Chunking
Not all bytes are the same. If you are working with TCP or QUIC, you get to work with byte "streams". Byte streams have no hard boundaries about the bytes you get. You could ask for 1 byte or you could ask for 10000 bytes.
Websockets or HTTP2, however, are "frame" based. You send and receive discrete chunks of bytes, and these could be used to define individual messages.
Because of these differences, there's often different APIs when working with them.
For instance, The tokio-tungstenite crate for websockets exposes a WebSocketStream which is a Stream<Item = Result<Message, Error>> + Sink<Message, Error = Error>. Sink is something we haven't looked at yet, but it effectively abstracts a channel sender, where Stream is like the channel receiver.
hyper and by extension axum use a custom http::Body trait in requests/responses. This is similar to a Stream<Item = Result<Frame<Buf>, Error>>, but is designed specifically with http in mind. There are helpers in the http-body-util crate
that allow freely converting between Body and Stream, though.
Each of these only offer a way to receive the entire message only, no partial messages. Body::next_frame() always returns
a single frame. WebSocketStream::next() only returns a single message.
However, tokio::net::TcpStream and quinn::RecvStream/quinn::SendStream all work over the tokio::io::AsyncRead/tokio::io::AsyncWrite trait, which allows partial reading and writing.
Excess Buffering
One problem that arises with these different abstractions is that layering them can cause excess buffering.
TCP is based on IP packets. IP packets are framed and have a maximum size depending on the maximum transmission unit (MTU) of your network. When you write to a TCP stream, the data is split into buckets for each IP packet to be sent. These are then buffered by your OS for re-delivery incase these IP packets get lost.
Let's say you use TLS on your connection. TLS sends data as frames, since each encrypted block of bytes needs some extra
metadata - like the authentication tag. Because of this, the TLS wrapper needs to buffer data from the TCP stream
until it can read a full TLS frame. tokio_rustls::TlsStream exposes this data back as a tokio::io::AsyncRead interface.

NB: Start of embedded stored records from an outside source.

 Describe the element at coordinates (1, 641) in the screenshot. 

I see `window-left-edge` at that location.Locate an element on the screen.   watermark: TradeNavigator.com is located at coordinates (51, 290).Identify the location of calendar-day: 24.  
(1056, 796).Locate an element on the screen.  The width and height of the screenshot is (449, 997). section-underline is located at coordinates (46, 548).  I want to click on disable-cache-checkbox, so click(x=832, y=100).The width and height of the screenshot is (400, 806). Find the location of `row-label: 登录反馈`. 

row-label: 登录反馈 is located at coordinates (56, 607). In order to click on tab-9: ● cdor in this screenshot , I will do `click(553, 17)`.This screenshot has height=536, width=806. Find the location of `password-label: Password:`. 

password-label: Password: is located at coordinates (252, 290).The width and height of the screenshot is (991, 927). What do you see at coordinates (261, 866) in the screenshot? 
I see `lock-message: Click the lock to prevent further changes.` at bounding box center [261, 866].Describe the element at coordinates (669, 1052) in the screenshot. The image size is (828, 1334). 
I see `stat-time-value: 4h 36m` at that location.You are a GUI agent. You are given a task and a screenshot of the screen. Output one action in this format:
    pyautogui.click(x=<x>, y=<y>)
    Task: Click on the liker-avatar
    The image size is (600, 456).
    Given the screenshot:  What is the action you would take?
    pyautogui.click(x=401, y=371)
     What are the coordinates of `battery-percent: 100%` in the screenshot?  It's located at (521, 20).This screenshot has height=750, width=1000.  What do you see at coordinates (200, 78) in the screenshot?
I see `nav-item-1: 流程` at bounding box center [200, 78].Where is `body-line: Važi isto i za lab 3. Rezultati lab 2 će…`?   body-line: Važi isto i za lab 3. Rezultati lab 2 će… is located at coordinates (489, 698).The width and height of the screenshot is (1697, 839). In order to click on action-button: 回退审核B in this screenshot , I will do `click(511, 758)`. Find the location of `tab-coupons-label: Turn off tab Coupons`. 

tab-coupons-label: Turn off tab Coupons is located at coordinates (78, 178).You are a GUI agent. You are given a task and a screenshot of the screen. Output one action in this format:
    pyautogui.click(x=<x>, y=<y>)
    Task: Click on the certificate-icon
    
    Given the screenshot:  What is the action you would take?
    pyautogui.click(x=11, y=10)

On top of this you might have a WebSocketStream. Since websocket messages are framed, if a large websocket message
is sent, then the websocket stream will need to buffer the data from the TLS stream until it has enough to
process the entire websocket message into one Vec<u8> to give you.
Problems this causes
This manifested as a problem at Neon for the service I work on. Postgres uses its own TCP/TLS based protocol, but we found that not all environments (edge/serverless) supports raw TCP. They did however support websockets. We decided to implement a simple middleware client that turns the postgres byte stream into websocket messages, then my service takes those websocket messages, and interprets them as bytes.
Postgres is itself a framed based protocol, so we had an extra layer of buffering. This caused a messurable amount of lag as messages would need to fill each buffer before being processed. Notably, if a client sent a large query in a single websocket message, then we would need to buffer the entire message until we could start then sending it to postgres.
I fixed this by forking and re-writing the websocket server implementation we were using. Fortunately, websockets has a concept of "partial messages", so in the server layer, I managed to modify it to split a large message into smaller chunks, which reduced the amount of buffering needed significantly.
An additional optimsation could be sharing the buffer needed with rustls's upcoming "unbuffered" API. This API
no longer has a buffer of its own, and asks the user to provide their own buffer. You could then use this same buffer as the one used for websocket processing.